Sandhagen also likes that the Elevation Fight Team focuses on the mind as much as they do fight strategy and physical training. “We try to conquer the mind and be good people on top of that,” he says. “Honestly man, conquering the mind — as cheesy as it sounds — it’s really 90 percent of the sport.”

So how far can Sandhagen go in this sport? Saturday night’s fight with Lineker is a big test, but it’s one he feels more than equipped to deal with. A win catapults him into the rarified air of contenders at bantamweight. There’s a big picture in play, too. If he has it his way, he’s going to be like a phoenix shooting through the UFC. Get in, get rich, get out, and leave nothing but a bleeding heart.

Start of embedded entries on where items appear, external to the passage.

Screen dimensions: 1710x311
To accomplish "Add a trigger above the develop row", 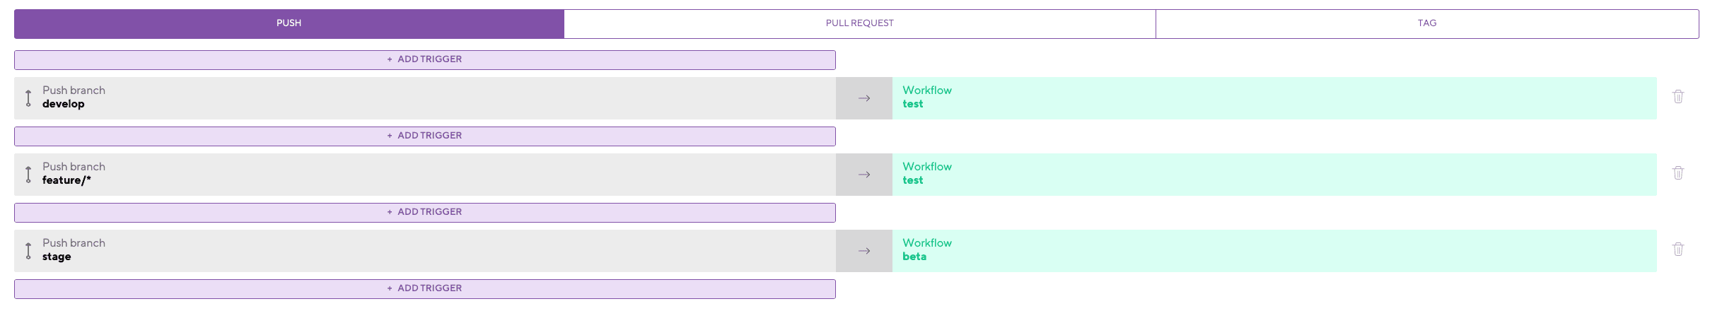I will pos(424,60).
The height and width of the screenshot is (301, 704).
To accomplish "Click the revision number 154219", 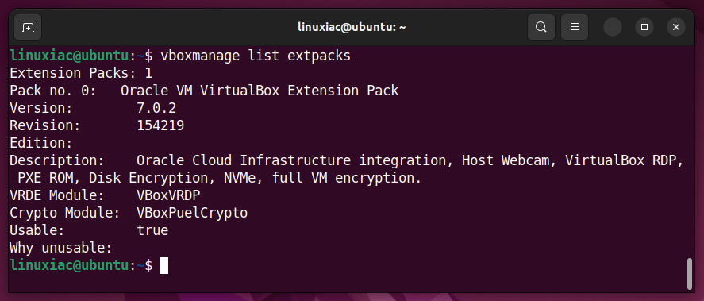I will point(160,125).
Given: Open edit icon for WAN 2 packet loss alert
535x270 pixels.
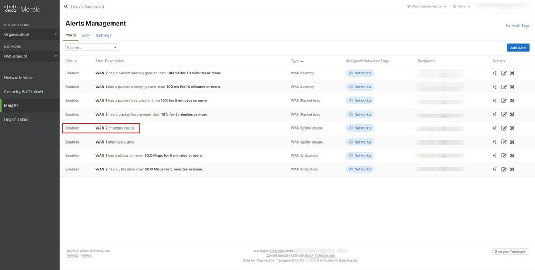Looking at the screenshot, I should coord(503,115).
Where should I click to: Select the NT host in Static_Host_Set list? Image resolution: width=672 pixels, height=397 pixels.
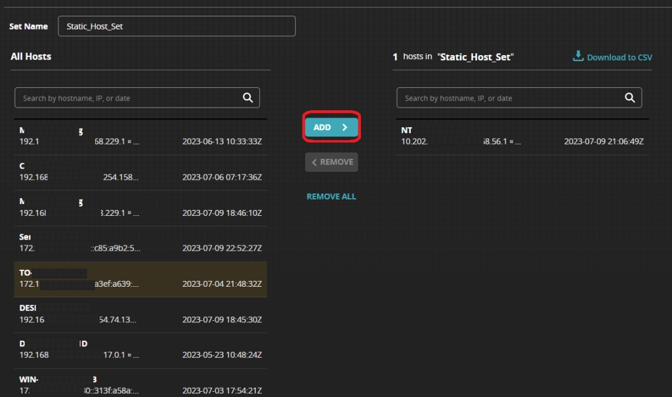522,136
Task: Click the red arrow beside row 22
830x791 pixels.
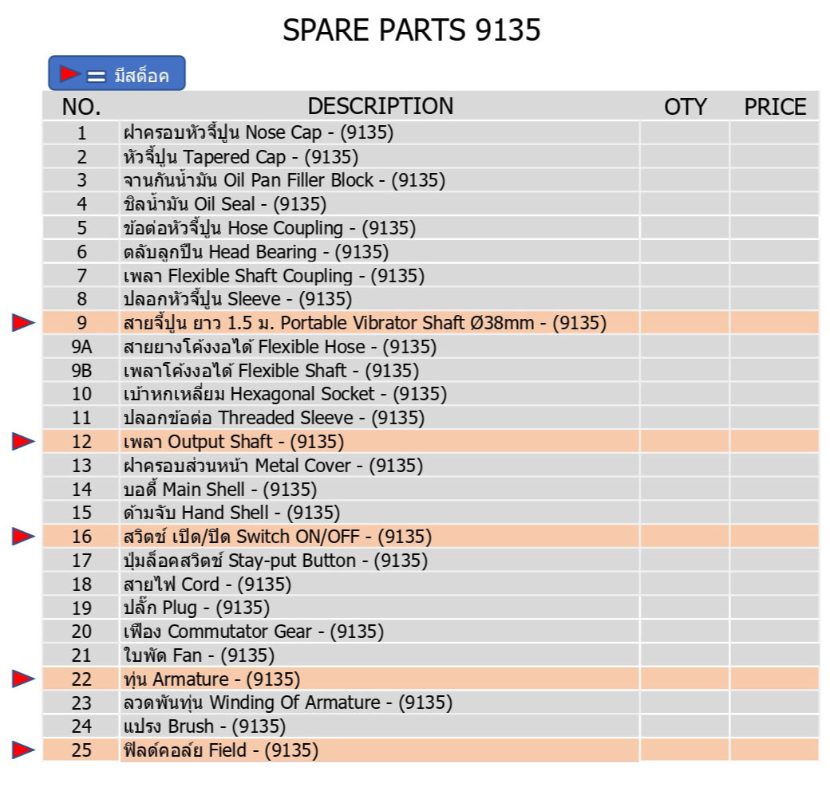Action: click(x=23, y=679)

“I definitely want as many fights as I can, if I could get three more this year I’d love to do that,” he says. “I mean, that’s how you get all the attention anyways, look at Israel [Adesanya]. That’s how I see the rest of the year.

“It seems the UFC wants me to fight as soon as I can every single time. That’s what I’m here to do. I don’t really want to have a very long career. I want to get in, do my work, have as many fights as I can in the next four or five years, make all the money that I can, and then get out.”